Она сейчас же засуетилась. Ринулась в дальний темный угол шатра и появилась оттуда, держа в руках объемистый глиняный кувшин.
Следом за нею выползла из угла еще одна цыганка, чуть помоложе. Она тащила закуску - хлеб, брынзу, овощи.
Вес это было мигом разложено на циновке, у наших ног. Отец Кинто взял стакан, плеснул в него из кувшина, затем осторожно водрузил стакан на тыльную сторону ладони и шикарным жестом поднес его мне:
- Гостю дорогому - первая чарка!
Я выпил и задохнулся. В стакане оказался чистейший виноградный спирт.
- Ну, как? - оскалясь и выкатывая глаза, захохотал старый цыган. - Хороша отрава? То-то.
Мы долго пили в ту ночь. Шумно пили. Весело!
В шатер постепенно набилась уйма народу. И сухо бряцал бубен, и стонали бабы, и чей-то томительный тенор пел под гитару - тянул надрывные, дикие, таборные слова:
Тагу мора, та ту морэ, Пантелею,
Не пора ли постыдиться от людей?!
Не пора ли амэиди Пантелею
Выйти в поле да сделать все дела?!
Амэиди, кони, ромалу, чисто звери,
А жеребеночек, ромалу, вороной.
А его грива до самого колена
Аж завивается волной…
На исходе ночи - уже перед светом - я выбрался, шатаясь, наружу. Постоял так, запрокинув к небу лицо и жадно, взахлеб дыша предзаревной прохладой. И потом свалился, заполз под телегу, стоявшую рядом с шатром, и прикорнул там в траве.
Почему-то я ощутил, засыпая, безотчетную, отчаянную тоску… Почему? Может быть, после бесшабашного этого загула, по контрасту с ним? Не знаю, не знаю. А мажет, тоску мне навеяли таборные дикие эти песни?
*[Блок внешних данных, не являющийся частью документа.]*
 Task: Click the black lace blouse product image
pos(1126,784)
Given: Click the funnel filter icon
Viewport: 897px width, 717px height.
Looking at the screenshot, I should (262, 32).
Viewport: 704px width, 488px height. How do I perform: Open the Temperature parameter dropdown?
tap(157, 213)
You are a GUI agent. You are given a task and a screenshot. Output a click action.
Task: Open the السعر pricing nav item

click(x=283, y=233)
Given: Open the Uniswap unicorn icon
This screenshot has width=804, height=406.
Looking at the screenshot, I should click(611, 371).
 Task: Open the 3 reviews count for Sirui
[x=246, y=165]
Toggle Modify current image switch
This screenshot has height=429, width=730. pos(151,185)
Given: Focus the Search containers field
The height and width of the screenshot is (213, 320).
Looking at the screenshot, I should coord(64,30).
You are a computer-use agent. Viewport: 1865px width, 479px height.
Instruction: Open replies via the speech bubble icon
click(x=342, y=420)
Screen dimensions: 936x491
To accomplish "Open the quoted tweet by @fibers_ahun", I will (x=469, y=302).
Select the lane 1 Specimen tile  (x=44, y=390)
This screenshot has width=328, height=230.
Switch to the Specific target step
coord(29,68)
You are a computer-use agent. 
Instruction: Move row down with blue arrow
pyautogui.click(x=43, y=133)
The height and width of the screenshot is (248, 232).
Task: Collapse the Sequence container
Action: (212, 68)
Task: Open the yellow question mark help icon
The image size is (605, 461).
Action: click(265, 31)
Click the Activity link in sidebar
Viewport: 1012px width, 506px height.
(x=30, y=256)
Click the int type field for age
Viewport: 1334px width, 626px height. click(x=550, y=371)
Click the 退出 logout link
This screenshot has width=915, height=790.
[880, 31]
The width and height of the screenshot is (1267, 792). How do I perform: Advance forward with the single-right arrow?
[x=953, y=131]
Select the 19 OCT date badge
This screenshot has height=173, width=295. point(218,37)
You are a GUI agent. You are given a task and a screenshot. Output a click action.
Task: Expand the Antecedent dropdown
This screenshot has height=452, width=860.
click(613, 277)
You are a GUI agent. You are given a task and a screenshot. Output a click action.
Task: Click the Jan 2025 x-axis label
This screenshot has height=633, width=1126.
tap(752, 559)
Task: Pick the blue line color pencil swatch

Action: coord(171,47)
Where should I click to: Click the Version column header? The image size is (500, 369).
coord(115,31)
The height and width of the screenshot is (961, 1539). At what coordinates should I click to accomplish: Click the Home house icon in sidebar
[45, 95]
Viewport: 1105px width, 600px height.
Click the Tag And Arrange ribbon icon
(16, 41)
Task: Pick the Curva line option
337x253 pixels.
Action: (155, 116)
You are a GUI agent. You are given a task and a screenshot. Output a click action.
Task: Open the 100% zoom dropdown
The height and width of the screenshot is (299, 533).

Не слова их, не текст, а все то, что скрыто в глубинах - весь этот сумрачный распев.
Такой же сумрачный и такой же надрывный, как и сама судьба моя, как и вся моя непутевая жизнь!
Скорее всего - так. Именно это и рождало тоску. Ах, я не знал тогда, что уже отравлен ею, болен навечно. Не знал, что приступы тоски будут с годами расти, станут множиться и учащаться, преследовать меня повсюду. И теперь - вот теперь, в Париже, когда я рассказываю все это, - тоска живет во мне… И нет мне от нее спасенья!